§ SUPPLIED PASSAGE:

The timeline of the Molotov–Ribbentrop Pact is a chronology of events, including Molotov–Ribbentrop Pact negotiations, leading up to, culminating in, and resulting from the Molotov–Ribbentrop Pact. The Treaty of Non-aggression between Nazi Germany and the Soviet Union was signed in the early hours of August 24, 1939, but was dated August 23.

Prelude 

 3 March 1918: The peace treaty of Brest-Litovsk between Soviet Russia and the Central Powers signed.
 11 November 1918: The armistice between the Allies and Germany ends the First World War on the Western Front. After Germany's collapse, British, French and Japanese troops intervene in the Russian Civil War.
 28 June 1919: The Treaty of Versailles formally ends the First World War. 
 16 April 1922: The Treaty of Rapallo between Germany and Soviet Russia renounces all territorial and financial claims against the other. A secret annex allows Germany to train its military in Soviet territory.
 24 April 1926: The Treaty of Berlin between the Soviet Union and Germany signed, guaranteeing neutrality in the event of an attack on the other by a third party. A renewal is signed in 1931, ratified in 1933.
 28 September 1926: The Soviet–Lithuanian Non-Aggression Pact signed.
 21 January 1932: The Soviet–Finnish Non-Aggression Pact signed.
 5 February 1932: The Soviet–Latvian Non-Aggression Pact signed.
 4 May 1932: The Soviet–Estonian Non-Aggression Pact signed.
 25 July 1932: The Soviet–Polish Non-Aggression Pact signed.
 30 January 1933:  Adolf Hitler comes to power.
 26 January 1934: The German–Polish Non-Aggression Pact signed.
 2 May 1935: The Franco-Soviet Treaty of Mutual Assistance signed.
 18 June 1935: The Anglo-German Naval Agreement signed.
 25 November 1936: The Anti-Comintern Pact signed between Nazi Germany and the Empire of Japan. The pact is against the Communist International in general, and the Soviet Union in particular.
 12 March 1938: Germany annexes Austria in the Anschluss.
 29 September 1938: The Munich Agreement permits German annexation of Czechoslovakia's Sudetenland.
 15–16 March 1939: Germany invades Czechoslovakia; the Protectorate of Bohemia and Moravia is established.

Diplomacy in 1939 

 10 March 1939: Stalin's speech to the Eighteenth Party Congress.  
 March 1939: Tripartite talks begin between the Soviet Union, United Kingdom and France.

§ SUPPLIED DATA:
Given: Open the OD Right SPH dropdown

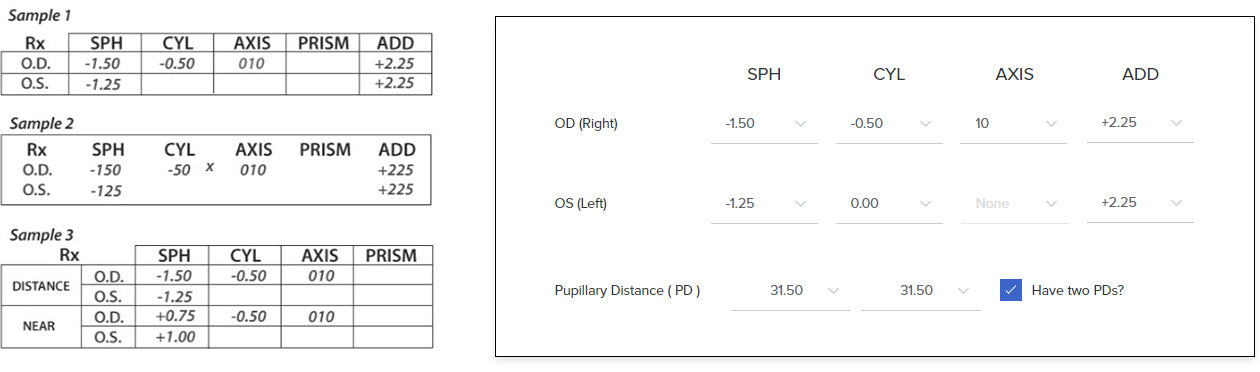Looking at the screenshot, I should (764, 124).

§ YOUR TASK: In the Molotov–Ribbentrop Pact timeline, do these statements agree with the text? (a) The Treaty of Rapallo had a secret annex letting Germany train its military on Soviet territory. (b) The Anti-Comintern Pact was signed between Nazi Germany and Italy. (c) The Treaty of Non-aggression between Nazi Germany and the Soviet Union was dated August 24, 1939.

§ THE COMPLETED TASK:
(a) Yes: "A secret annex allows Germany to train its military in Soviet territory."
(b) No: "The Anti-Comintern Pact signed between Nazi Germany and the Empire of Japan."
(c) No: "was signed in the early hours of August 24, 1939, but was dated August 23."